The many tools available for building chatbots, including the two I just mentioned, meaning that I don’t actually have to touch any Machine Learning or Natural Language Processing to get a working bot – IBM Watson does that all for me. I do, however, get to train the NLP service by supplying it with a series of intents and entities.
Intents are the intention of the user talking to the programme, and they include things like ‘yes’, ‘no’, ‘hello’ and ‘goodbye’, but also cover more complicated structures, for example ‘what is the weather like in Sao Paulo?’ would have the intent of ‘check weather in certain location’.
Entities are the object of the intent, so in the example above, the entity is ‘Sao Paulo’. You can then set the bot to respond in a certain way when it hears particular intents or entities. We could therefore set our hypothetical bot to respond to our question by checking the weather in our entity, and telling the user ‘it is currently 22°C and sunny in Sao Paulo’. What I then do is map out the conversation in intents and entities, and handle the data I get from these convos. In the case of the bug bot, I sent the details of the bug to Trello where the dev team can easily review them.

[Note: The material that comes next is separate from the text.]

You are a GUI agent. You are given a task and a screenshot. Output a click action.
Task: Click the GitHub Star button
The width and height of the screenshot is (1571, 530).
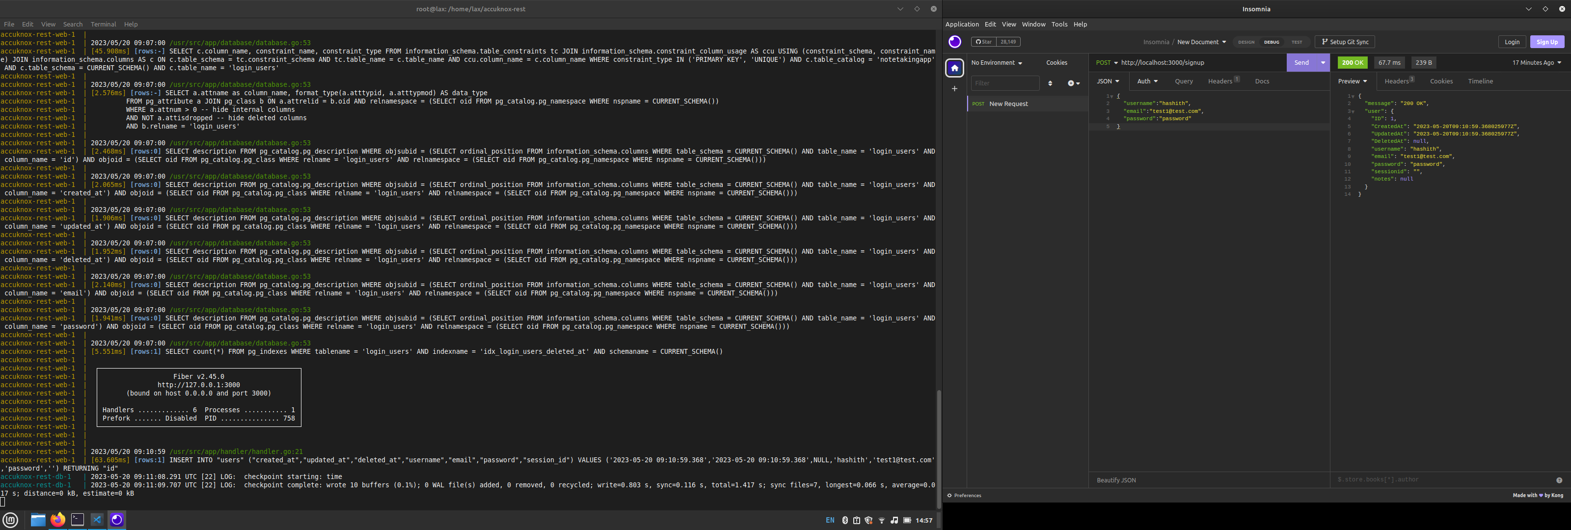983,42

By using IBM Watson, the chatbot isn’t simply palming off set responses to hard-coded questions, however, it will actually try to recognise intent, no matter what its phrasing is, so the questions: ‘what time does the restaurant close?’ and ‘when is the restaurant open until?’ would return the same intent and the bot would respond correctly. In this way misspellings and even missing words are accounted for, and the programme seems to ‘understand’ our questions.
Of course, in the grand scheme of things, this technology is still very much in its first stages of development and frequently trips up – in our bug bot, the word ‘platform’ kept being registered as the intent ‘stop conversation’, so this required some tweaking of the IBM Watson middleware.
Both Machine Learning and Natural Language Processing are in vogue at the moment, and this, coupled with the numerous accessible NLP tools as a service platforms, has led to the rise of the chatbot. They’re easy to get started with so it doesn’t require advanced programming knowledge to build, but they do have their limitations. No bot has ever truly passed the Turing test and convinced us that they’re human, but that doesn’t mean they won’t in the future, possibly very soon.
Could this be the first step towards a new rule of robots overlords? Maybe, but not for a while.